### Written exercise
Pick up the scheduler topology patch email where it stops and keep writing it.

All of lore.kernel.org
 help / color / mirror / Atom feed
From: Peter Zijlstra <peterz@infradead.org>
To: mingo@kernel.org, lvenanci@redhat.com
Cc: lwang@redhat.com, riel@redhat.com, efault@gmx.de,
	tglx@linutronix.de, linux-kernel@vger.kernel.org,
	peterz@infradead.org
Subject: [PATCH 14/14] sched/topology: Add a few comments
Date: Fri, 28 Apr 2017 15:20:12 +0200	[thread overview]
Message-ID: <20170428132503.059625674@infradead.org> (raw)
In-Reply-To: 20170428131958.893188882@infradead.org

[-- Attachment #1: peterz-sched-topo-comments.patch --]
[-- Type: text/plain, Size: 7459 bytes --]

Try and describe what this code is about..

Signed-off-by: Peter Zijlstra (Intel) <peterz@infradead.org>
---
 kernel/sched/topology.c |  169 ++++++++++++++++++++++++++++++++++++++++++++++--
 1 file changed, 162 insertions(+), 7 deletions(-)

### Stored data
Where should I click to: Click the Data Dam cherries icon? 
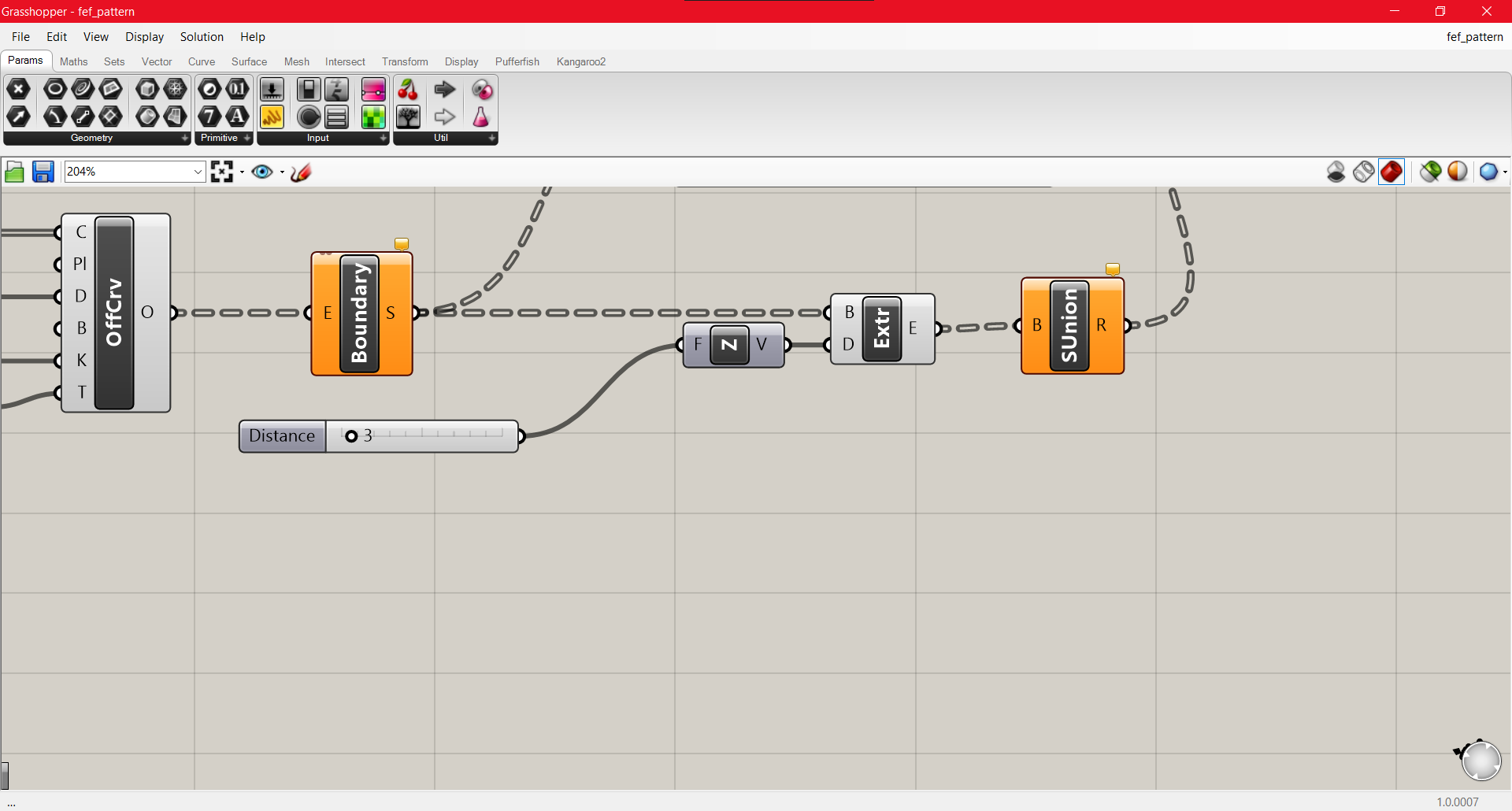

### Answer to this exercise
--- a/kernel/sched/topology.c
+++ b/kernel/sched/topology.c
@@ -495,11 +495,96 @@ enum s_alloc {
 };
 
 /*
+ * Return the canonical balance CPU for this group, this is the first CPU
+ * of this group that's also in the iteration mask.
+ *
+ * The iteration mask are all those CPUs that could actually end up at this
+ * group. See build_group_mask().
+ *
+ * Also see should_we_balance().
+ */
+int group_balance_cpu(struct sched_group *sg)
+{
+	return cpumask_first_and(sched_group_cpus(sg), sched_group_mask(sg));
+}
+
+
+/*
+ * NUMA topology (first read the regular topology blurb below)
+ *
+ * Given a node-distance table, for example:
+ *
+ *   node   0   1   2   3
+ *     0:  10  20  30  20
+ *     1:  20  10  20  30
+ *     2:  30  20  10  20
+ *     3:  20  30  20  10
+ *
+ * which represents a 4 node ring topology like:
+ *
+ *   0 ----- 1
+ *   |       |
+ *   |       |
+ *   |       |
+ *   3 ----- 2
+ *
+ * We want to construct domains and groups to represent this. The way we go
+ * about doing this is to build the domains on 'hops'. For each NUMA level we
+ * construct the mask of all nodes reachable in @level hops.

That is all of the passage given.